El álbum de Conde nos descubre algo que, en realidad, ya sabíamos: la poesía de Álvaro García tiene entre sus virtudes la de la musicalidad, que muchas veces resulta más determinante que el propio significado de los versos. Pienso, por ejemplo, en los pareados y rimas internas que uno a veces se encuentra en El ciclo de la evaporación y que, lejos de ser descuidos formales, dotan al poema de un mayor cromatismo musical y son como recodos donde el río de palabras cabrillea. Parece que en ellos el lenguaje abandona su rostro serio de pesquisidor metafísico y juguetea en pasajes como «en la televisión / se enciende la invasión» o «vuelven por la avenida de la noche / carretas con cortinas, con macetas». Suena la música de las palabras, se hace audible el tiempo y se abaja el sentido abstracto. Por decirlo en términos del propio Álvaro García (2014, p. 50), a veces, en El ciclo de la evaporación, «no importa tanto aquí un significar, / las palabras anidan por su aroma. Aroma de fijar la tinta oscura, / cuyo misterio diga con claridad el mundo». El «significar» en ocasiones implica una abstracción, como supo ver Nietzsche en «Sobre la verdad y la mentira en sentido extramoral». La definición de cualquier palabra, por ejemplo, extrae del tiempo una esencia que identifica, para diversos momentos, una misma cosa: pone el tiempo entre paréntesis. El proyecto poético de Álvaro García camina en dirección contraria: quiere expandir la poesía hasta que ella misma sea tiempo y vida. Por lo tanto, la importancia de la música, a veces pareja o incluso por encima del significado, es coherente con un programa poético que quiere figurar al tiempo y que en ningún caso desea apartarse de las duraciones y los tránsitos donde la vida sucede. Así, podríamos decir que en estas ocasiones las palabras adelgazan de significados, al igual que el yo y su biografía, para expresar mejor, o solo, la música y la acción que nos constituye: «En el centro psiquiátrico hay un piano y el joven teclea en él su identidad, / que en este instante es solamente música, / más días y su patria es solo música, su nombre y su memoria solo música […], / música su cerebro que está en blanco / para que habite en él tan solo música» (García, 2014, p. 25).

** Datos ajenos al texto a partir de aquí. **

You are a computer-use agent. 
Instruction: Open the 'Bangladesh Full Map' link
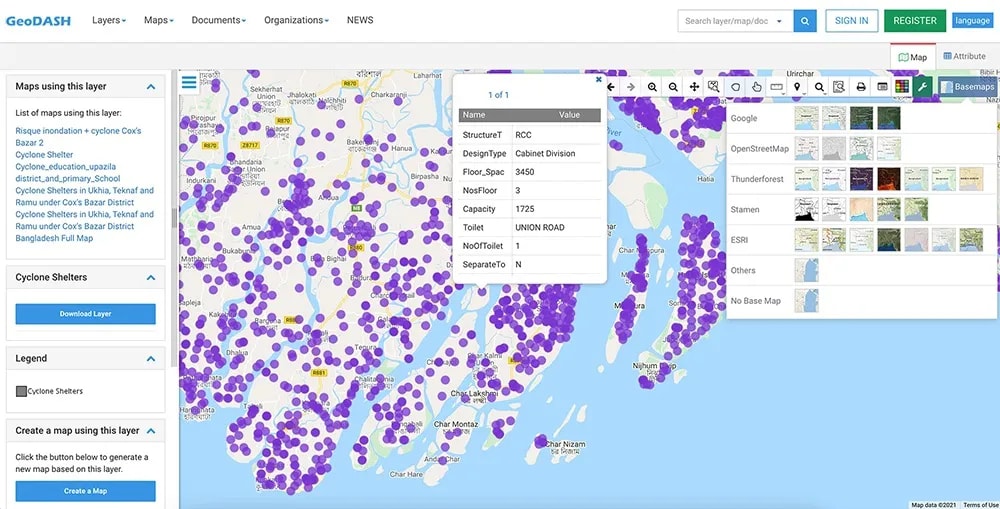[x=54, y=238]
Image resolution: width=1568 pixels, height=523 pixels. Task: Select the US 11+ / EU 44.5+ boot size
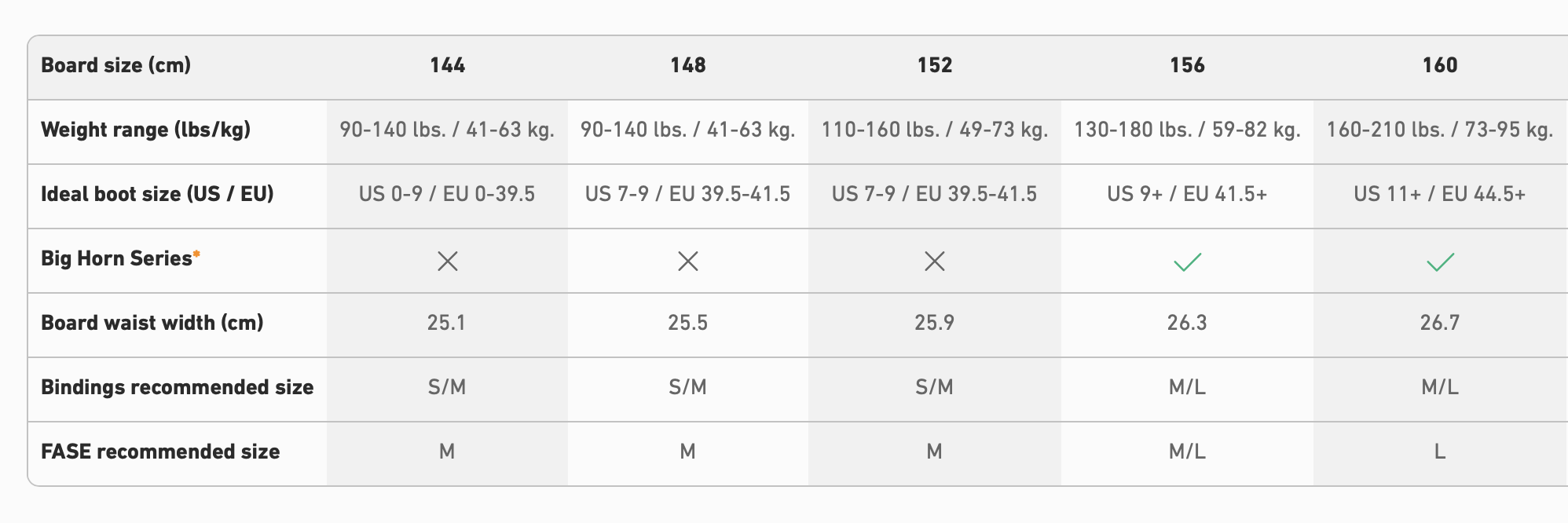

El valor que tiene la obra de Álvaro García, y El ciclo de la evaporación en especial, para la poesía que es y la que venga reside en esta capacidad de hacernos sentir el tiempo. Este tiempo que se siente en sus versos no es el maelstrom posmoderno que nos hunde en el caos y el vacío, sino un tiempo reconstruido desde sus ruinas con nuestras propias manos y palabras, donde podemos imprimir nuestra huella, nuestro aliento y nuestra dirección. A la vez, es un tiempo que siempre nos lanza a la relación con esos otros, personajes que aparecen y desaparecen en el ciclo de nuestra existencia personal, que construyen con la misma fuerza que el yo la vida en conjunto, es decir, la historia.

 

BIBLIOGRAFÍA

Cortés, Rafael. «El amor se parece mucho a la poesía porque aspira a la totalidad», Sur, 9 de noviembre de 2011.

García, Álvaro. «Poética», 10 menos 30. La ruptura interior en la «poesía de la experiencia» (editado por Luis Antonio de Villena), Pre-Textos, Valencia, 1997.

  • Poesía sin estatua. Ser y no ser en poética. Pre-Textos, Valencia. 2005.
  • Ser sin sitio, Vandalia, Sevilla, 2014.
  • El ciclo de la evaporación, Pre-Textos, Valencia, 2016.

Nietzsche, Friedrich. Sobre verdad y mentira en un sentido extramoral y otros fragmentos de filosofía del conocimiento, Tecnos, Madrid, 2012.

Ricoeur, Paul. Tiempo y narración III. El tiempo narrado, Siglo XXI, Madrid, 2006.